__Task description__: Write the listing below out again word for word, without a single picture.

__Data to use__:
--- START ---

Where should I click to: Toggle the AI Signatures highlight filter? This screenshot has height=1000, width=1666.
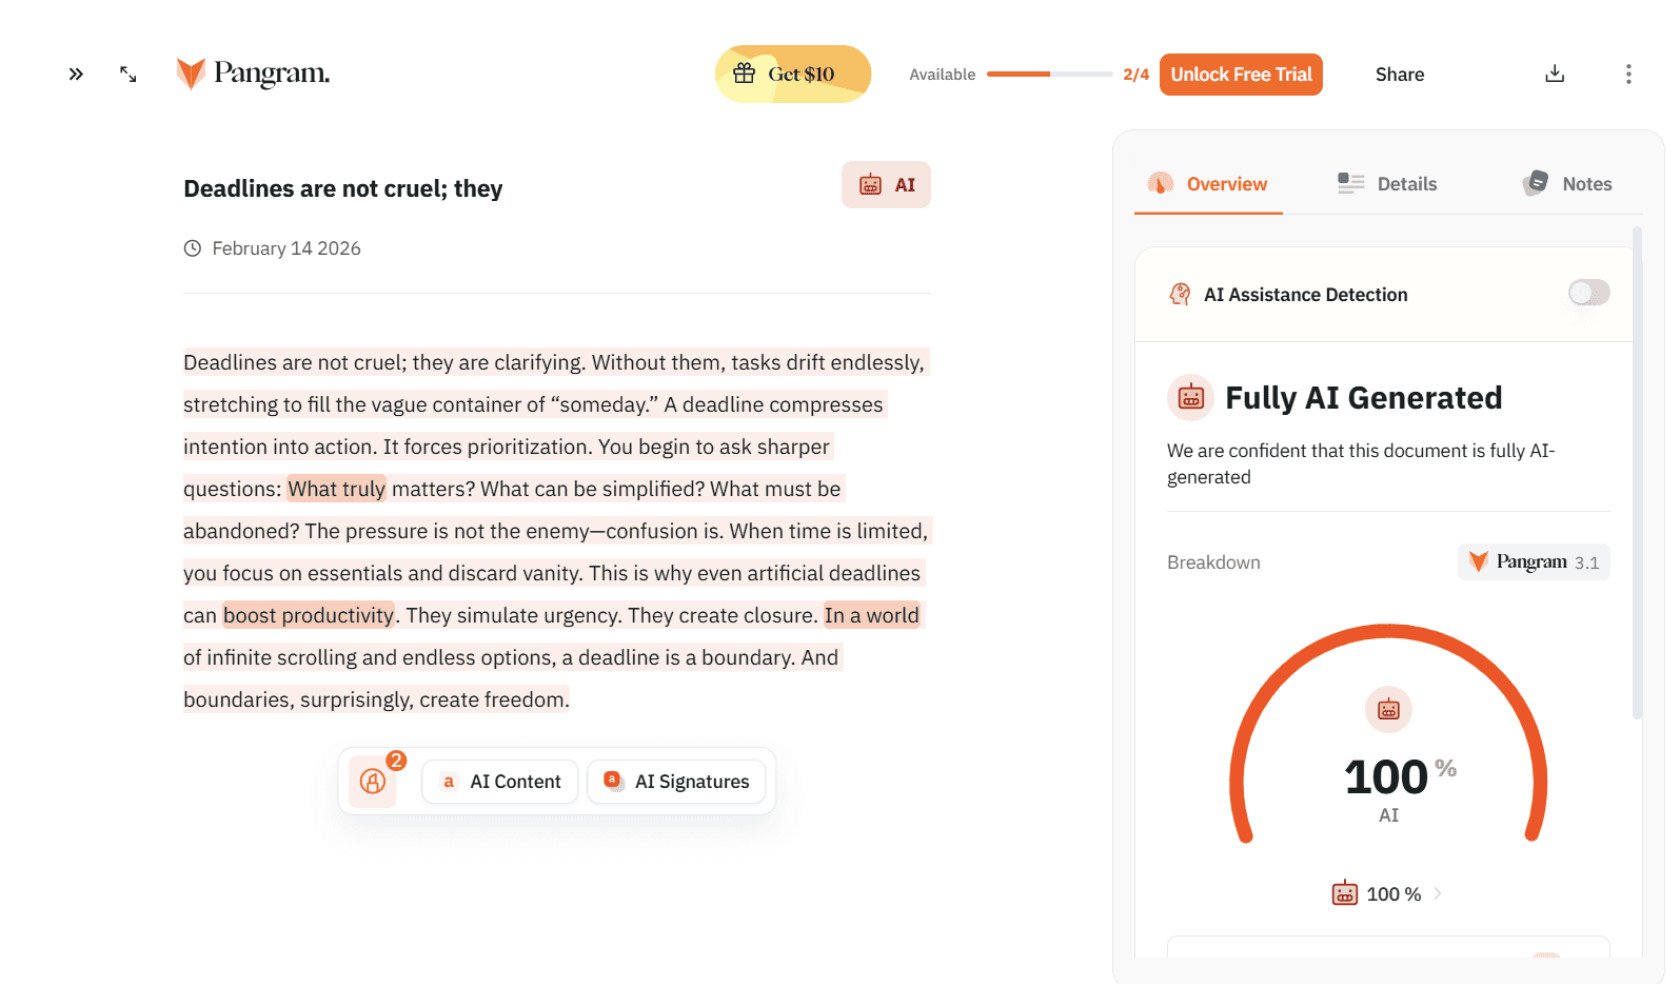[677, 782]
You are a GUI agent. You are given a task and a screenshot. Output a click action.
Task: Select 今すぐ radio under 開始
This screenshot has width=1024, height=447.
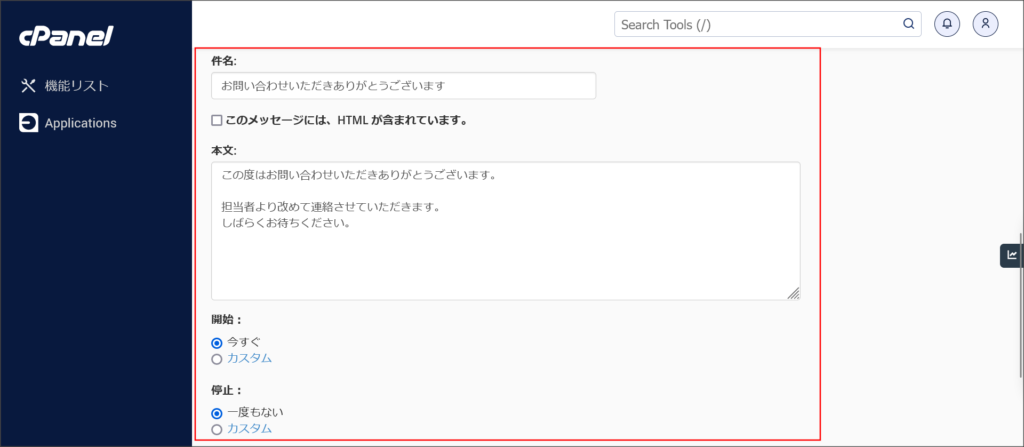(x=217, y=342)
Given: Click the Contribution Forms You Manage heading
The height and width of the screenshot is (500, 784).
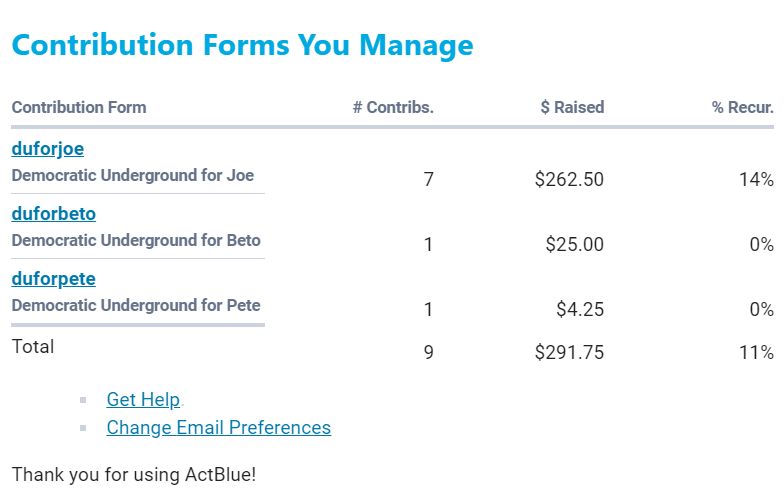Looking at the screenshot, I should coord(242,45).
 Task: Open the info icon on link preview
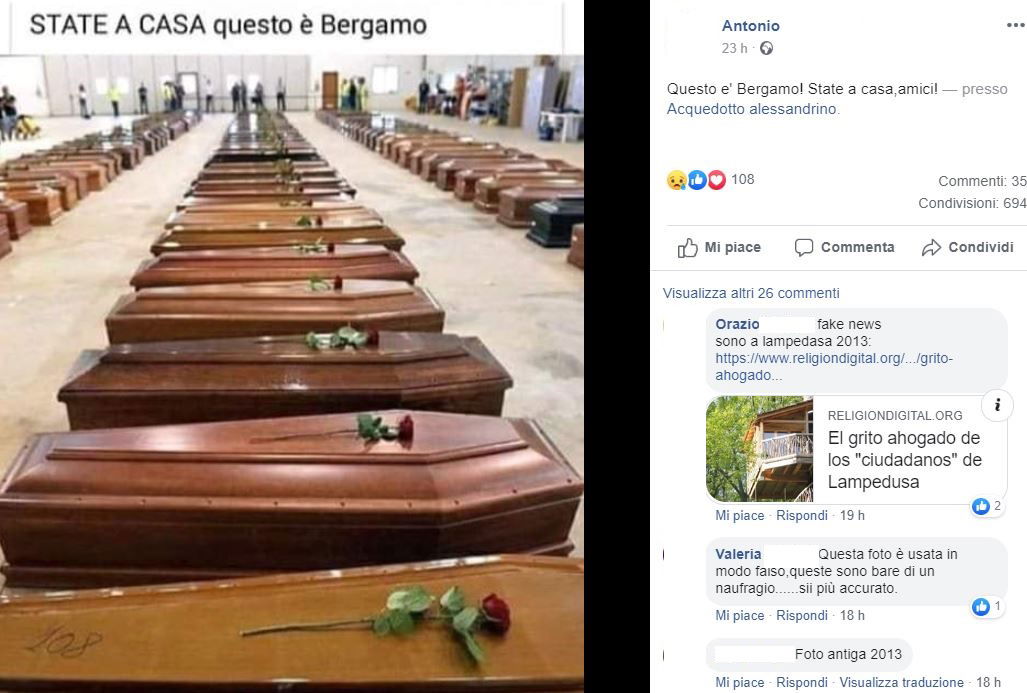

--- END ---

__Final answer__:
Where should I click to: Toggle the AI Signatures highlight filter? This screenshot has height=1000, width=1666.
[677, 782]
You are a GUI agent. You are given a task and a screenshot. Output a click action.
Task: Select 今すぐ radio under 開始
This screenshot has width=1024, height=447.
(x=217, y=342)
Given: Click the Contribution Forms You Manage heading
The height and width of the screenshot is (500, 784).
Looking at the screenshot, I should coord(242,45).
 Task: Open the info icon on link preview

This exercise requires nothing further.